Kicking off the augmented reality revolution in 2012, Google Glass was the inspiration for an entire industry.

However, it never lived up to the fanfare and media hype, with Glass Explorer proving fairly unpopular with the general public, who complained of privacy issues and a lack of clear functionality.

After canning the original design, Google X went back to drawing board.

Released largely under the radar and without much media attention, Glass for Enterprise was made available to a small number of hand-picked partners in 2015.

Instead of focusing on the average consumer, this edition of Glass was made for the workplace, transforming previously cumbersome tasks and helping to eliminate human error.

Tech company Chironix is one of only 15 companies globally who works with Google X to supply glass, and is its main Oceania/Asia-Pacific partner.

The Perth-based innovator has applied the technology in medical, engineering and aerospace sectors, and is now targeting the mining industry as the next sector which could benefit from Glass’ capabilities.

According to Chironix Managing Director Daniel Milford, workers would be able to maintain direct contact with managers or trainers, allowing them to see ‘through their eyes’ and diagnose technical issues they may be facing.

“As a worker, you can follow a check list and tick things off  – you’re talking to your unit and it’s listening to you and you’re going through a process,” he said.

“If you find an issue you can talk back to the unit and say you have a problem.

“It’s recognising exactly what the user is saying, it’s contextualising it and recording it in a data base.”

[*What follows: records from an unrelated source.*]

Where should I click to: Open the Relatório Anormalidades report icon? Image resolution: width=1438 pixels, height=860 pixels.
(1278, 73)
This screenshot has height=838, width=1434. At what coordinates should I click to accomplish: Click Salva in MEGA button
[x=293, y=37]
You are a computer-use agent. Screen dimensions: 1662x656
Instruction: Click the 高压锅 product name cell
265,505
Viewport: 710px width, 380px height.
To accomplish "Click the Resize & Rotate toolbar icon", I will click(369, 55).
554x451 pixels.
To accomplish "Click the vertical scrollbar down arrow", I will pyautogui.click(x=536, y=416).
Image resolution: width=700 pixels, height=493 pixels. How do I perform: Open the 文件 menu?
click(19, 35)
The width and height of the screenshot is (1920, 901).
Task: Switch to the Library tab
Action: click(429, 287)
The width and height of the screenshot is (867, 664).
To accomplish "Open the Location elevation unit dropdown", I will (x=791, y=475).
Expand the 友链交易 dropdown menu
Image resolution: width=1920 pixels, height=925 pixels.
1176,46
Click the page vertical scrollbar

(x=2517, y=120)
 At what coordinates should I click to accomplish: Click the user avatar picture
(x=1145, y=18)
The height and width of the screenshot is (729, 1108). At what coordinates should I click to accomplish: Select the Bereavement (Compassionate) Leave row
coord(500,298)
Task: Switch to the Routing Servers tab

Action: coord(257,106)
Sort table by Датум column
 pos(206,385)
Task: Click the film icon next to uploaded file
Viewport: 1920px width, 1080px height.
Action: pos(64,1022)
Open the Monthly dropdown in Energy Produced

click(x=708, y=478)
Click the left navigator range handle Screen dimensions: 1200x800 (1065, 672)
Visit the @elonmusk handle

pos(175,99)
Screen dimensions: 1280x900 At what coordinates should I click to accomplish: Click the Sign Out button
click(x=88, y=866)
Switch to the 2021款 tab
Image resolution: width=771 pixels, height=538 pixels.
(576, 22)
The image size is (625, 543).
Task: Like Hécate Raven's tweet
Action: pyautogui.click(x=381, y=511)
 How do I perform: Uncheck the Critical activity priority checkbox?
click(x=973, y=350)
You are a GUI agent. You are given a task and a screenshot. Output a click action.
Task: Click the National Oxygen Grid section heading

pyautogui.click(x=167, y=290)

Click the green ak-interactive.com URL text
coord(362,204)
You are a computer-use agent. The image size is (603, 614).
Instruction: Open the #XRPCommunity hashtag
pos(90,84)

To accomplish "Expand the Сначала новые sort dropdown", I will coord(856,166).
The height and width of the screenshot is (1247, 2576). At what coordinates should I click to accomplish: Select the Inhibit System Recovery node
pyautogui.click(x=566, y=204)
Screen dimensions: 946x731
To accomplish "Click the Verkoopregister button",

Practically a hands-free computer you can wear on your face, Glass for Enterprise looks like your average pair of worksite safety glasses, but with augmented reality and cloud capabilities that allow the user to interact with the world around them and record what they see.

“We’re talking operational efficiency,” Mr Milford said. “We’re also talking business intelligence integration all the way down to the end user at all times and safety enhancements because it’s hands free.

“You can have a database on the cloud where hazards are recorded and accessible – not a paper-based system where incidents are forgotten or incorrectly filled out and where the same problems keep occurring.

“Instead you can record and categorise the safety issue and have it automatically filed on a cloud system.

“If you have 1000 users on the ground routinely using Glass for a year, you will have a very clear indication of where your risks are and what may be letting you down as an enterprise.”

Meeting with two of the big three miners on the block in recent months, Mr Milford said there had been significant interest from both parties in dedicating scope and budget to a Glass operation.

According to Mr Milford, Glass could easily be implemented in the minerals sector to reap a number of benefits.

“In the mining context, it can recognise objects and the number of vehicles coming in and load up a database of what needs to be fixed,” he said.

“With the Glass’ GPS integration, if you walk into a restricted area that you are not accredited to enter, like a blast site, you will get an audio or visual warning telling you to leave.”

With industry leaders predicting an imminent skills shortage, Mr Milford said Glass could help build a smarter and more efficient workforce.

“Any time you are trying to upskill people in a quick period of time, Glass can guide them through the process,” he said.

“They need to be skilled at the beginning, but what it can do is provide you with the right cue at the right time.

“It might just be a skill you haven’t practiced in a few months and you’ve forgotten, but Glass can walk you through it and help you get it right.”